Wednesday, January 19, 2011

Blogging Helps

I took a minute to reconnect with my blog acquaintances, and it looks I am not the only one going through winter AAAAAAAAAAAAAAAAAAAAHHHHHHHHHHHHHHHHHHHHHHHHHHHHHHHHHH!!!!!!!!!!!!!

Dark/ice/school delays/anxiety/terrible scale numbers/work/committments = yuck.

But I see I'm not the only one, so obscurely, and probably uncharitably, I feel a little bit better.

This morning my geste in the face of chaos was Eziekiel toast with butter and 2 eggs. I made tea. I haven't consumed any diet soda yet, though I feel it coming on. Last workout was Jazzed Pilates on Monday with my daughter (yay!)

I need to relax and imagine that I have time, and maybe it will magically become true :) And I need to take one minute to remember the following:

my husband
my kids
safe warm house
gainful employment
good health
my sweet father even if he is 2,000 miles away
car that works
nice bloggers who help me even when they don't realize it
friends near and far
naturally curly hair
new progressive lenses that don't make me all that sick

Today's task is to enjoy things as much as I can, relax, and find something for dinner that is warm and pleasing and not too blatantly carbolicious. Suggestions welcome :)

Friday, January 14, 2011

Yikes, Third Iteration

Time for a terse bullet-style post.

*It's January WHAT? Found out my car inspection is 6, yes, 6 months out of date. Hopefully none of my readers are local police.

*Slip-SLIIIIDIN' away, Paul Simon style. Though I am not losing my hair. I believe he has a very nice rug these days anyway, and to his credit, he was never fat.

*I think Diet Pepsi is currently a big problem, as is slipping chocolate multiple times a day.

*I have been loving certain things not being a problem, such as achy bones, a wary attitude towards movement, shopping in the Big Girl store, and phobias about cameras, scales and fasting bloodwork. Not to mention certain other current non-problems which might become problematic again if care is not taken. I know what I mean by this++. Nuff said.

*Zumba yesterday-- yes, I was as graceful as a box of rocks, but I did it. Weights today-- 36 lunges total as I don't want to be crippled.

*Working on the basics of the plan, which is eating 4/5 times a day (without slipping chocolate chips an additional two or three times), exercising every day that is not a 10 hour workday (I have those now) in some way or other.

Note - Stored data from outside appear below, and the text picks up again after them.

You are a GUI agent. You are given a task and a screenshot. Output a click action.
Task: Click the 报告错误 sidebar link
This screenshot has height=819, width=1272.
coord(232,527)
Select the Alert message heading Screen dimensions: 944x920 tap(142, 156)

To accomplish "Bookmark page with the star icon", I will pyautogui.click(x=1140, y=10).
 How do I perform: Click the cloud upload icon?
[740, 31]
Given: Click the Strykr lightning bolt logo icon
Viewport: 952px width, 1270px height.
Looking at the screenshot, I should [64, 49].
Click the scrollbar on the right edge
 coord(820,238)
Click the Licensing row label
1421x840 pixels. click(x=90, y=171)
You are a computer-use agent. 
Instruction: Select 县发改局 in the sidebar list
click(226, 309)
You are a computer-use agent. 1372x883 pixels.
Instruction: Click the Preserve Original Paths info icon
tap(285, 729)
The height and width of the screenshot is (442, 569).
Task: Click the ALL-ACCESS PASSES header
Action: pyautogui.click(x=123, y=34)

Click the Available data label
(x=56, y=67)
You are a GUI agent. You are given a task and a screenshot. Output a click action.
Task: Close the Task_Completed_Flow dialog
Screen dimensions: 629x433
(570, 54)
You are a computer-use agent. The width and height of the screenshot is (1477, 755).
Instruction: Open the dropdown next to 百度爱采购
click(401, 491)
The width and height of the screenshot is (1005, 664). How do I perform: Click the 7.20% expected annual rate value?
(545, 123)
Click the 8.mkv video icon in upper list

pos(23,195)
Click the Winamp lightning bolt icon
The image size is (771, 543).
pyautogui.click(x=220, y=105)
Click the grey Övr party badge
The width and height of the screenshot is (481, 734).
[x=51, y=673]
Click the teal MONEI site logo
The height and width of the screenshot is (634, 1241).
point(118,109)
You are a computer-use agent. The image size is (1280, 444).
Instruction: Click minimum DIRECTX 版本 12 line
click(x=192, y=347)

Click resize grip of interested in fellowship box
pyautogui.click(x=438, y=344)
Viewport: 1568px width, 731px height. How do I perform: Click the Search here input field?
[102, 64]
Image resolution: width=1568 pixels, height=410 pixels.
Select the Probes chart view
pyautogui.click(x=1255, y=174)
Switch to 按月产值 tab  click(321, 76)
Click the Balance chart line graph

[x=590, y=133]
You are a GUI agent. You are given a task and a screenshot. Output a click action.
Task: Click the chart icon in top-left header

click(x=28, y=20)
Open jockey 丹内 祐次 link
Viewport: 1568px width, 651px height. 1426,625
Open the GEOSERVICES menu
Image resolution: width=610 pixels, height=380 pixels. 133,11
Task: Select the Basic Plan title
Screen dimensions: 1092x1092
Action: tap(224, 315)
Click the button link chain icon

*Making iced tea. Drinking water daily. This I can do.

*Will report back.

*How are YOU?

++Just say, hypothetically, all children safely disposed of, putting your bare legs in your husband's lap, having him mutter something mildly positive and then lean forward and become riveted to the movie. If this hypothetically ever WERE an issue, it is decidedly a NON-ISSUE now, but it would be pretty unpleasant to have it recur, wouldn't it? Hypothetically.